Hi Im new to this, me and family, hubby and 3 kids would love to move to Spain we are giving our selves 2 years to plan everthing my husband will continue to work in Ireland and commute so given the climate in Spain and everywhere we dont have to worry about employment I have alot of questions so i apprecite any info that i get!! 1. Area not sure of where!! we have been to costadel sol and liked it Ideally we would like to be near a town beeches amenities for kids etc 2. Near good spanish school as we plan to send kids straight into the spanish system as they will be just at starting school age well 2of them. 3.Want to be somewhere where we feel safe and that crime is not amajor factor... 4. Will my hubby pay taxes i SPain and what abouthealth care how Do wego about sorting health care sorry for so many questions that's all for now


----------



## Pesky Wesky (May 10, 2009)

Hi,
Sounds like you've got the beginnings of a plan!
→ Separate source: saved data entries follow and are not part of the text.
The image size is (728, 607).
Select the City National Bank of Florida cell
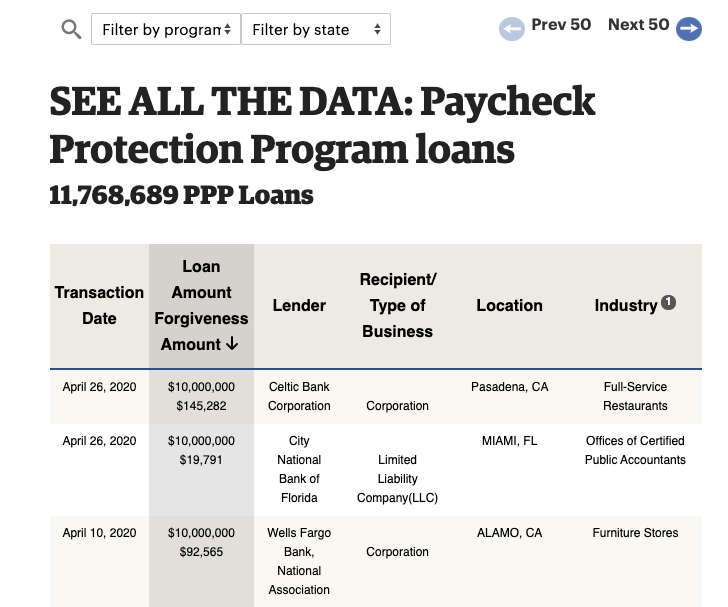coord(299,469)
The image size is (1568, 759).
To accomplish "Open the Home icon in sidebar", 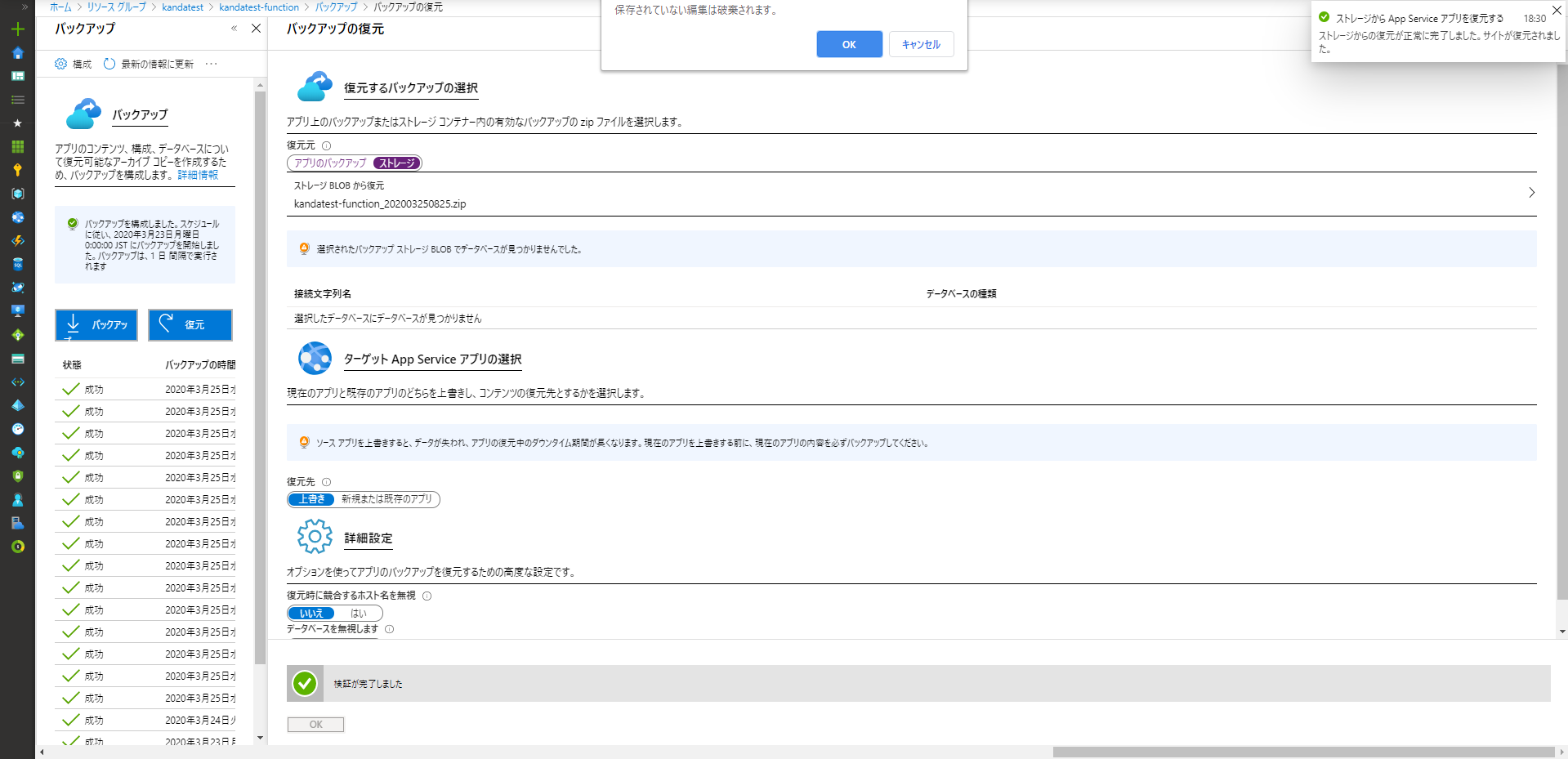I will click(17, 53).
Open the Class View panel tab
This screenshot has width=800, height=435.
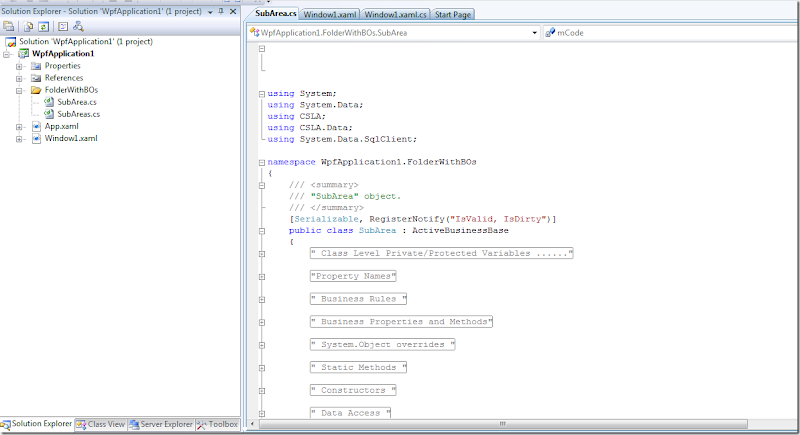coord(101,425)
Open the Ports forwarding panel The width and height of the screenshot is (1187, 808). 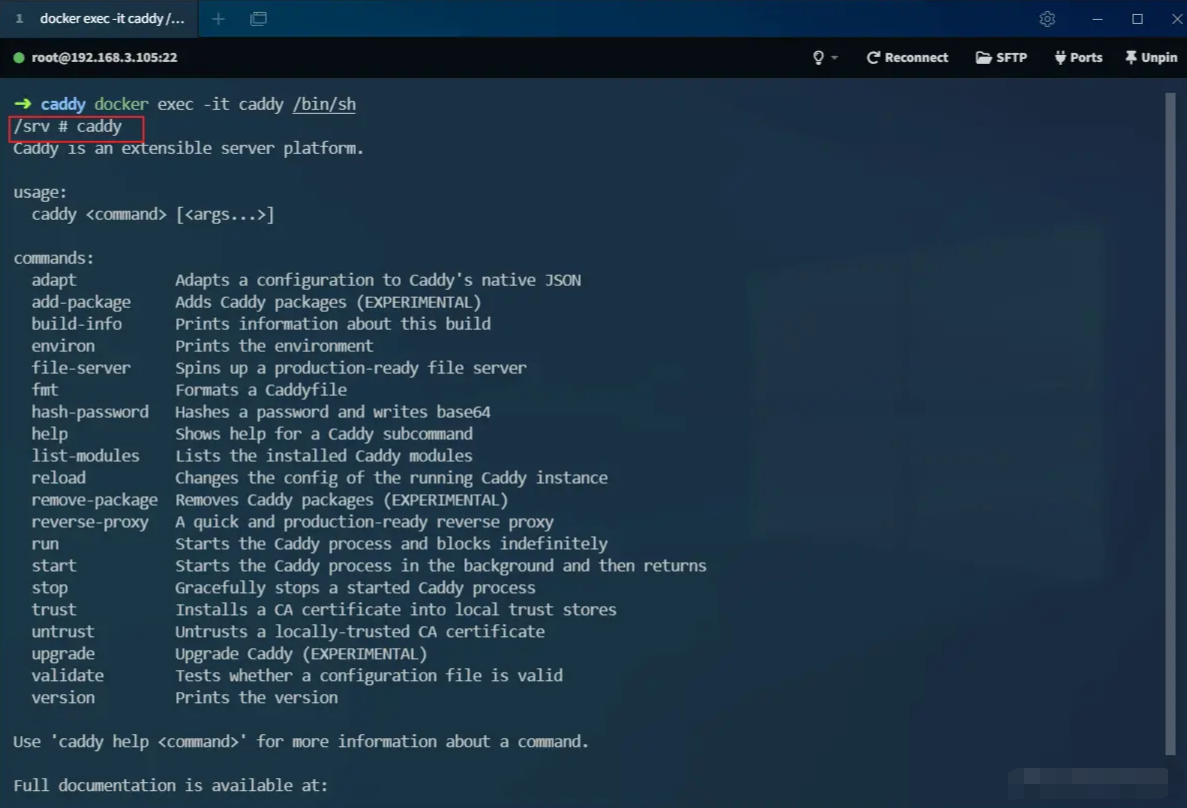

Work is sorted and the kids are perfect ages to go into the state system.
In 2 years the main thing you should be concentrating on IMO is coming here as often as you can to scout around areas yourselves in ALL seasons. Once you have an area (not necesarily town) narrowed down you can start looking at practicalities of schools, shops, town hall etc - where these things are and how can you get to them.
There are loads of threads on here that talk about the things that you mention, but quite honestly, with the current economic climate and a new government due to be voted in things like healthcare could change a lot between now and when you come over. But you can search and find healthcare, hospitals, health centre etc. There's lots of info about education too.
I'd start by looking at your finances and plan the first two trips now


----------